Was den Spätstil auszeichnet, ist nicht nur die intensive Beschäftigung mit dem Älterwerden, sondern ein wachsendes Gespür für Entrückung, Exil und Anachronismus. Anachronismus kennzeichnet auch das Werk eines Zeitgenossen von Adorno: des Italieners Giuseppe Tomasi di Lampedusa, dessen großer Roman „Der Leopard“ sich allerdings auch einem Publikum erschließt, das Adorno eher fernsteht. Dennoch dürfte Lampedusa als Vertreter des Spätstils für den heutigen Leser von herausragendem Interesse sein.

-- -- --

- **WAS ZU TUN IST**: Kopieren Sie aus dem angezeigten Text wortgetreu die Stelle, die mit „Was den Spätstil“ beginnt und sich bis einschließlich „herausragendem Interesse sein.“ erstreckt.

Gespeicherte Dateneinträge:
-- -- --

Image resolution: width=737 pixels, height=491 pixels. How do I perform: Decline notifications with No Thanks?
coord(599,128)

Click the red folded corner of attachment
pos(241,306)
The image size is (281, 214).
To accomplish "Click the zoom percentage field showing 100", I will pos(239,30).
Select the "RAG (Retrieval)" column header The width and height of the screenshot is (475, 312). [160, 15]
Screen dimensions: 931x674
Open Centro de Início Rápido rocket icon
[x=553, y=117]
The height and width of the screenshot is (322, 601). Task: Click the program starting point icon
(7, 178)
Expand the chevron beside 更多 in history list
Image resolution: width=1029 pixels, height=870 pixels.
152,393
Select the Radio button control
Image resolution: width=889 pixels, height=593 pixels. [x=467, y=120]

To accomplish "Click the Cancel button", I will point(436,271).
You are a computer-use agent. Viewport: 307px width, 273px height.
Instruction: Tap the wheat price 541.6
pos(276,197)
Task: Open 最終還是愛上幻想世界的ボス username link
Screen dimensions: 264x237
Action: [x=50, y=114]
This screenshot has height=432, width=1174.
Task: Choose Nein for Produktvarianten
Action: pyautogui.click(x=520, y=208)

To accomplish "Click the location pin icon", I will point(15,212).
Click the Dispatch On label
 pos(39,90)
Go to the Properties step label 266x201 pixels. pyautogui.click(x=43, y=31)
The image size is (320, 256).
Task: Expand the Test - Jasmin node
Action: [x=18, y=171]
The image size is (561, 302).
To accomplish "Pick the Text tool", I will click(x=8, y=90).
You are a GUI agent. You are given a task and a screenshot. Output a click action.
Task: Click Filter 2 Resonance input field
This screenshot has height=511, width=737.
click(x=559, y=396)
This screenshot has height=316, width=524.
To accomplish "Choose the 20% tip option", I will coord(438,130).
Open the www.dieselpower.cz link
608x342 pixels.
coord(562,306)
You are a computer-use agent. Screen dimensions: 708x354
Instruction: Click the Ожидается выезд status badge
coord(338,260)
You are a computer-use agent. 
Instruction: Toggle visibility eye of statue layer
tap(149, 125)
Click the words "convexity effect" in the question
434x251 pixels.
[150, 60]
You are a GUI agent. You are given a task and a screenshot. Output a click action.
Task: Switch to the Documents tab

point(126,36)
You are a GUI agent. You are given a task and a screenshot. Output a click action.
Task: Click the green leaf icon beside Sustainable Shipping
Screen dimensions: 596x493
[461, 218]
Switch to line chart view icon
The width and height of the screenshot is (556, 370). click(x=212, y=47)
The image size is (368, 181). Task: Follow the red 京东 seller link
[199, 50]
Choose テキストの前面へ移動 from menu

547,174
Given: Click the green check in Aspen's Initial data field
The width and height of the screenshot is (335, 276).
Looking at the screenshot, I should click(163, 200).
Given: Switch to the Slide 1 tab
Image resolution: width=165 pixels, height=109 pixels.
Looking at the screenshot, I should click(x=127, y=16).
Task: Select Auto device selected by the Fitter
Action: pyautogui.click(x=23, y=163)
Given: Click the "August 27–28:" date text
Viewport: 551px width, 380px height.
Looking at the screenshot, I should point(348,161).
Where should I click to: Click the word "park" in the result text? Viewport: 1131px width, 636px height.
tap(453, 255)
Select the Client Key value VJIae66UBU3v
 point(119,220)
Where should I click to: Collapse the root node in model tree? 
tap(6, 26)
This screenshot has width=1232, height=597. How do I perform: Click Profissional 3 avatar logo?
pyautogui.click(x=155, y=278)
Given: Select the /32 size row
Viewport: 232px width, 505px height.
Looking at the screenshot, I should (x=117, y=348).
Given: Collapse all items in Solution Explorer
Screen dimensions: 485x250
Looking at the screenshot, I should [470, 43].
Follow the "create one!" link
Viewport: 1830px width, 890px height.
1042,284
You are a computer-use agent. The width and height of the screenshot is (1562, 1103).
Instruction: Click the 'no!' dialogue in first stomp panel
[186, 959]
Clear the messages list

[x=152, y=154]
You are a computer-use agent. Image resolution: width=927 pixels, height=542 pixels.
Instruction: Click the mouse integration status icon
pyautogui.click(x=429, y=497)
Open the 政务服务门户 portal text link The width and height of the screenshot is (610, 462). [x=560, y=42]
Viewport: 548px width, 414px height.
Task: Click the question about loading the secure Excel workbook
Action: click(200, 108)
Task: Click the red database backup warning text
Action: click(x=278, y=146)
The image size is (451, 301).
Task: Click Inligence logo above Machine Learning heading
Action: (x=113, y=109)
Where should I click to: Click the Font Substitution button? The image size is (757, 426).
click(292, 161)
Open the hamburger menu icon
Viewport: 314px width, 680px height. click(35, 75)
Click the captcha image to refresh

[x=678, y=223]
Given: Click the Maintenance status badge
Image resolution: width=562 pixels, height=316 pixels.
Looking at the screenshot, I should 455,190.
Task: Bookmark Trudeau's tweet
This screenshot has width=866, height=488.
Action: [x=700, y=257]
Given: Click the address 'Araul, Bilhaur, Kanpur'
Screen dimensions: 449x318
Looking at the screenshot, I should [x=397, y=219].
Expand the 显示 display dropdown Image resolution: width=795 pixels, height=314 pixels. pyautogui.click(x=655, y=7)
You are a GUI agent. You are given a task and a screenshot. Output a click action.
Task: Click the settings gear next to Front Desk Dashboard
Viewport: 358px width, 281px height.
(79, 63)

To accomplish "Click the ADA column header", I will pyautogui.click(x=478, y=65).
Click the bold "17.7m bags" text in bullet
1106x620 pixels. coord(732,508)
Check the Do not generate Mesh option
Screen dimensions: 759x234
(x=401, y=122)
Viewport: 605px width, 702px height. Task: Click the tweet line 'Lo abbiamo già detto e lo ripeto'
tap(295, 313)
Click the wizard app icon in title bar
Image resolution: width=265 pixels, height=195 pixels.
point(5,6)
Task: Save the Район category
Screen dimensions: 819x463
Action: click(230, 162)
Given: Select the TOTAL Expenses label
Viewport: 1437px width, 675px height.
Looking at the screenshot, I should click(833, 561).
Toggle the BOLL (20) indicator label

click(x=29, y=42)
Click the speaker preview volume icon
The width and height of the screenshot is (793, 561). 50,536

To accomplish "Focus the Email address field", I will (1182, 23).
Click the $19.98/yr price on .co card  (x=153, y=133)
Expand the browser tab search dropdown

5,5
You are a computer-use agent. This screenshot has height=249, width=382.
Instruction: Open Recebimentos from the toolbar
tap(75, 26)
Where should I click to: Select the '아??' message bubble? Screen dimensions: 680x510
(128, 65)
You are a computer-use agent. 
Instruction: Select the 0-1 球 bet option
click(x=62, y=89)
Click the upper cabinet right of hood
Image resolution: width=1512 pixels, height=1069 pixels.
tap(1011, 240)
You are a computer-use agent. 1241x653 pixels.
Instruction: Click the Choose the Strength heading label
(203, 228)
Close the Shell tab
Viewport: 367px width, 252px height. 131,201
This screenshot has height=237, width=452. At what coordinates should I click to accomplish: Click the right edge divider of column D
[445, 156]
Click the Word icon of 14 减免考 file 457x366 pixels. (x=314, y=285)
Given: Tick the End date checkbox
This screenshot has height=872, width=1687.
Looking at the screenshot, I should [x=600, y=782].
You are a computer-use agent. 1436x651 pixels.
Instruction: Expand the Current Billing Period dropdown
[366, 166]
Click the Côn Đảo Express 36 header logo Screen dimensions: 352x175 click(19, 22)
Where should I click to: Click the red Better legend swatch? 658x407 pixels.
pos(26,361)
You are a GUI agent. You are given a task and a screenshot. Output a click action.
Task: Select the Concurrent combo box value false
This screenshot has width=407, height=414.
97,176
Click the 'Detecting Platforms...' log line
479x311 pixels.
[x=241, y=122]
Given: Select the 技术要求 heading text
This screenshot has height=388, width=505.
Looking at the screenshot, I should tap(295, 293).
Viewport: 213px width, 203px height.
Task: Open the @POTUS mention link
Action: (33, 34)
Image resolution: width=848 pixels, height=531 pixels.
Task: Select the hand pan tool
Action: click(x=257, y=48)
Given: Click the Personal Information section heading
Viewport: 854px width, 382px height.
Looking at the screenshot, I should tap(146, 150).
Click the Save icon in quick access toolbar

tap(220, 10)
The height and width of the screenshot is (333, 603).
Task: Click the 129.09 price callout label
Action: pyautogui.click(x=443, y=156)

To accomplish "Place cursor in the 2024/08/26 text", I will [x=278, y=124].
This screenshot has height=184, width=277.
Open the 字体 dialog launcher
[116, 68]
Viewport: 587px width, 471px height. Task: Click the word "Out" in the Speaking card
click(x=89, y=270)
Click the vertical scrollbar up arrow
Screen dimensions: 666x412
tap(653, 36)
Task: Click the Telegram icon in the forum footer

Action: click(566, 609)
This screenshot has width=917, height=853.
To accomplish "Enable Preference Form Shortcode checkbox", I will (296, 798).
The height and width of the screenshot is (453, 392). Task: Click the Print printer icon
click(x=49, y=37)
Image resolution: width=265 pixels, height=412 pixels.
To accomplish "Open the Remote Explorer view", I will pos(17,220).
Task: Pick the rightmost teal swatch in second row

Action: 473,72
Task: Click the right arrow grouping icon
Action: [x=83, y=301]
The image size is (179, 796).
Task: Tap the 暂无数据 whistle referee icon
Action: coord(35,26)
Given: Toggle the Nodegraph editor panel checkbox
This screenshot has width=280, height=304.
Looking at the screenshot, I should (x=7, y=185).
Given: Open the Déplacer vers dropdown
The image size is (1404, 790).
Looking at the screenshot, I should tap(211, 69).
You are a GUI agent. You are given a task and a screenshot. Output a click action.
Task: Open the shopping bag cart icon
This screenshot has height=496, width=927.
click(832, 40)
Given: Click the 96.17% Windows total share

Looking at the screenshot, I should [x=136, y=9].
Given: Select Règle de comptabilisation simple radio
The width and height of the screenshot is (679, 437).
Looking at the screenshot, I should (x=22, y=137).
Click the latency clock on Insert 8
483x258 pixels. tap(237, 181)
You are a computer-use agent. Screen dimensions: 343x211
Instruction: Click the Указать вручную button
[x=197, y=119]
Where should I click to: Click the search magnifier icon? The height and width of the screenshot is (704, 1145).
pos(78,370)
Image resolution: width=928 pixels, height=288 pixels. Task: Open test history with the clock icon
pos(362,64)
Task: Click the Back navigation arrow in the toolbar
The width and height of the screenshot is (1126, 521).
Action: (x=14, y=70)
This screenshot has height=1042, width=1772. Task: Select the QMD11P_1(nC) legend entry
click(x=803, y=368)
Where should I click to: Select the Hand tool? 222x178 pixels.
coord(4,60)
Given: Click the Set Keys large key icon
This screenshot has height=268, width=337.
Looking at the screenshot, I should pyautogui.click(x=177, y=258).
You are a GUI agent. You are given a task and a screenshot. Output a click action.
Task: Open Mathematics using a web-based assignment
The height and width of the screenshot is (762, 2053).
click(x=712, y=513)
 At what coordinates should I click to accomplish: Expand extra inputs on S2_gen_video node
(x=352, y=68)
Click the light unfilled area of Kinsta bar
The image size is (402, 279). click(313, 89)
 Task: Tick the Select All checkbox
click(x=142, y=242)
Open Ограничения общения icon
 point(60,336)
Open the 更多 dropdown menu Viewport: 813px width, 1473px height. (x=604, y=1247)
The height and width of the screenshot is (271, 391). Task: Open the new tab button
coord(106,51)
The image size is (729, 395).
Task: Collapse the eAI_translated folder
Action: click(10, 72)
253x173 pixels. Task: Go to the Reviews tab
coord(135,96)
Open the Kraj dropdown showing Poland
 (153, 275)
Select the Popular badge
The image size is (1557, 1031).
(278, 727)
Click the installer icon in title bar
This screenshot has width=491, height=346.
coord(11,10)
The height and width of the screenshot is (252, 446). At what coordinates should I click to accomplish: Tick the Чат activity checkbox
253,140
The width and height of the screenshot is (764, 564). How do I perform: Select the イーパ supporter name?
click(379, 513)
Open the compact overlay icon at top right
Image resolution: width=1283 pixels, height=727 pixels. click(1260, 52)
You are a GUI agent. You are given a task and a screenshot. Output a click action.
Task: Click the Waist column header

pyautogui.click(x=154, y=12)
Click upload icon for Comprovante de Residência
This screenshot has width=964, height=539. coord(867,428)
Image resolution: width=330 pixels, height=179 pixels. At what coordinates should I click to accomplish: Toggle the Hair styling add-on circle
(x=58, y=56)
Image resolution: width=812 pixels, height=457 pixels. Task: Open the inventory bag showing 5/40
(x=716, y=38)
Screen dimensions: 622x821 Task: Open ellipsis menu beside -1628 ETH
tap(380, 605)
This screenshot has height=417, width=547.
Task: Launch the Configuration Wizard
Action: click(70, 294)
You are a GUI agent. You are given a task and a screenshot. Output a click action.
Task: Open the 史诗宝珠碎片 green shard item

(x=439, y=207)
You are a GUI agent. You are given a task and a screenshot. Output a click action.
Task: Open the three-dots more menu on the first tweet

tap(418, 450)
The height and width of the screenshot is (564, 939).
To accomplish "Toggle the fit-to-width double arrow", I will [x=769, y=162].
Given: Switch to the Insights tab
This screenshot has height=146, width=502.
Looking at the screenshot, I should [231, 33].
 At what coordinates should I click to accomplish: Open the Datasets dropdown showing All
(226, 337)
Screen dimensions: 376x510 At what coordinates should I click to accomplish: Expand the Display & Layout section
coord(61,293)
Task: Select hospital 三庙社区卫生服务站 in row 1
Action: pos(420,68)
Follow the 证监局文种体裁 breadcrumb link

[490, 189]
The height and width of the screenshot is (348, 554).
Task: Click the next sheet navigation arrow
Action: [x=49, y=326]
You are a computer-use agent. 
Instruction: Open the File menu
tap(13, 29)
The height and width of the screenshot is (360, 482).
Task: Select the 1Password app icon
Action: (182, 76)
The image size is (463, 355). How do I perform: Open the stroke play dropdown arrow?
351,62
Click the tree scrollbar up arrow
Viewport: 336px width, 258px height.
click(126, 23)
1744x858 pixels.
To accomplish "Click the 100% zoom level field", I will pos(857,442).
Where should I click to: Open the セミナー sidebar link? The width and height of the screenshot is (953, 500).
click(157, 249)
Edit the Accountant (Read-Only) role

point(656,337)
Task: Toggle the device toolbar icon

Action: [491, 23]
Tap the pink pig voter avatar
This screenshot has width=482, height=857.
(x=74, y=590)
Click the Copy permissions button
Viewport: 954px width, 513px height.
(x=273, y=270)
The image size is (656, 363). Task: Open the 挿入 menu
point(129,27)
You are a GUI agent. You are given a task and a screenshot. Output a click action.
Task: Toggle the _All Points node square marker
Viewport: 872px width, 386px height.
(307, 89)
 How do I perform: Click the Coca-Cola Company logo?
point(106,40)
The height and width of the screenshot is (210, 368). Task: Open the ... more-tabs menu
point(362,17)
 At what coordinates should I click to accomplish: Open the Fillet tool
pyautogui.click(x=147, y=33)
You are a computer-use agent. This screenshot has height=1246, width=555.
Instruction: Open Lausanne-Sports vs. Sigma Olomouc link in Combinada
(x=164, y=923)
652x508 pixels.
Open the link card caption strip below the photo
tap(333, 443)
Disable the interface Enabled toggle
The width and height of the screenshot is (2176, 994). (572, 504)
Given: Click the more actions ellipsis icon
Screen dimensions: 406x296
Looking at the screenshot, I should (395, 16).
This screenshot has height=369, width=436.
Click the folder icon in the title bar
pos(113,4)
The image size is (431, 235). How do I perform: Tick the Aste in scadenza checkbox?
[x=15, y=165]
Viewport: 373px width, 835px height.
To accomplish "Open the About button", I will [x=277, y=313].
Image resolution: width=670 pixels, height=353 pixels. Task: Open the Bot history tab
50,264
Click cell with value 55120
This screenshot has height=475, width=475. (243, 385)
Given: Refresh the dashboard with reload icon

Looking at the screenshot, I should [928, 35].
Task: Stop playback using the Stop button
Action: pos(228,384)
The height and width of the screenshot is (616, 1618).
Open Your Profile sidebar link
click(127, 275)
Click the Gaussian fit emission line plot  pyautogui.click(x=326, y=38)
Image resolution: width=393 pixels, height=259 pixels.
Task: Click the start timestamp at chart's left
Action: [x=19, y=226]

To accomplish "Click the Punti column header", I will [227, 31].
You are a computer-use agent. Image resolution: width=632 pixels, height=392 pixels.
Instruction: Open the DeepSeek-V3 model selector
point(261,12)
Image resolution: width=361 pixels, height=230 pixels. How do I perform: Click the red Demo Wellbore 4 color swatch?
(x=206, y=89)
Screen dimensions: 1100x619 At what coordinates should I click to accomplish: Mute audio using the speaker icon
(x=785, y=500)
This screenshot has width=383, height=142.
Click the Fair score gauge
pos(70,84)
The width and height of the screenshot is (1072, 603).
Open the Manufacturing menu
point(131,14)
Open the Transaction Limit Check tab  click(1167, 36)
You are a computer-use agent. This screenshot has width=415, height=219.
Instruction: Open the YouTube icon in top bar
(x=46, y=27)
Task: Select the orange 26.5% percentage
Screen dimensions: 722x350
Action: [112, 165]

-- -- --

- **PLATZ ZUM ANTWORTEN**:
Was den Spätstil auszeichnet, ist nicht nur die intensive Beschäftigung mit dem Älterwerden, sondern ein wachsendes Gespür für Entrückung, Exil und Anachronismus. Anachronismus kennzeichnet auch das Werk eines Zeitgenossen von Adorno: des Italieners Giuseppe Tomasi di Lampedusa, dessen großer Roman „Der Leopard“ sich allerdings auch einem Publikum erschließt, das Adorno eher fernsteht. Dennoch dürfte Lampedusa als Vertreter des Spätstils für den heutigen Leser von herausragendem Interesse sein.